More than anything quantitative analysts apply a rigid rules based approach to the markets.  They have specific buy and sell signals that they adhere to religiously and consistently.  This is where their great returns come from(if their algorithms are correct).  While some get blamed for things like the flash crash where the DOW dropped 9% in minutes it would be wrong to say that it was the strangest thing to ever happen in market history.  A signal for a quant could be something as simple as the 200 day moving average or as complex as analyzing S&P 500 futures contracts volume and expiration and placing an order nanoseconds before the futures expire and pocketing the spread, which is the high frequency trading world.

So how can you apply this? Well a buy and hold strategy sounds great in theory, but its harder to stick to in practice.  Sure its easy to say when the market has not had a down year since 2008, but it would have been really hard to hold onto your portfolio is 2008 when the US equity market shed about 40%.  If you haven’t experienced a massive drawdown like that imagine draining half of your savings.

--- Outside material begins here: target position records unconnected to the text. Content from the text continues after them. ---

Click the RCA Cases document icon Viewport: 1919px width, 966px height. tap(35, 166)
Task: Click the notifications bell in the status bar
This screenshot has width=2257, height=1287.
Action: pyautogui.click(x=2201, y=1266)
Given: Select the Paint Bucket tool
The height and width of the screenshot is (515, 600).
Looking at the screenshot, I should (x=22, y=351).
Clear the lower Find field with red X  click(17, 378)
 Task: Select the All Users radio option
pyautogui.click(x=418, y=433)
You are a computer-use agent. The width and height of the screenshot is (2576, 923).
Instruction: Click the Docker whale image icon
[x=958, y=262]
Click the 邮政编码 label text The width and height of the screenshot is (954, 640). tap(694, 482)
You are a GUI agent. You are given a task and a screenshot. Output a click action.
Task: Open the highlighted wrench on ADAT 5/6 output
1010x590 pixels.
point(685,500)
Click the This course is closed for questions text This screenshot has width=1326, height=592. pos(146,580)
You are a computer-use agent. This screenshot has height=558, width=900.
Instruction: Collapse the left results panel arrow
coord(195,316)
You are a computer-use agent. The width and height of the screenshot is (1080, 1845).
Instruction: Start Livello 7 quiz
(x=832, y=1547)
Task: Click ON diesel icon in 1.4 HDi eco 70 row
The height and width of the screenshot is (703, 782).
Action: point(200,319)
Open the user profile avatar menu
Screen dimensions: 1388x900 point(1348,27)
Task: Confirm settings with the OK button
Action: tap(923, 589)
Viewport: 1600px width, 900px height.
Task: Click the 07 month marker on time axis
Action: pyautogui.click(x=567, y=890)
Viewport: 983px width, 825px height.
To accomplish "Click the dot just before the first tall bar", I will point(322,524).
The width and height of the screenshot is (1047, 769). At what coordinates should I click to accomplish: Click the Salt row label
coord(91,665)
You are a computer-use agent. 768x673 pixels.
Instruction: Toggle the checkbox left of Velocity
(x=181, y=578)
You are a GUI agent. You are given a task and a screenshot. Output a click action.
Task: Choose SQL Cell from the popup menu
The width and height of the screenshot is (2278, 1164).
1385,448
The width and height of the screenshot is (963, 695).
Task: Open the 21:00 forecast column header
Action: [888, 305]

So if you are someone who can’t weather massive drawdowns, and we don’t blame you if that is the case, consider taking a rules based approach.  It is great to have an investment plan that you can stick to and might even help you sleep better at night.  Here is a simple rule to get you to start thinking about what you might want to do:

Apply a short, medium, and long term moving average to your portfolio.  When conducting your rebalancing, best done once a year for tax benefits, tilt most towards the assets in upward trend above the moving averages, more towards the one that are not trending as strongly above one or two of the moving averages, and least towards those in a downtrend under the moving averages.

Note: This can be considered a trend following approach and is a popular investment style that may or may not suit you.  Over time strategies go in an out of favor so its often wise to pick a strategy that you understand and believe in and stick with it over the long term.

Building wealth takes strong discipline and taking your emotions out of investing by applying rules to a strategy that works can often help mitigate bad decisions.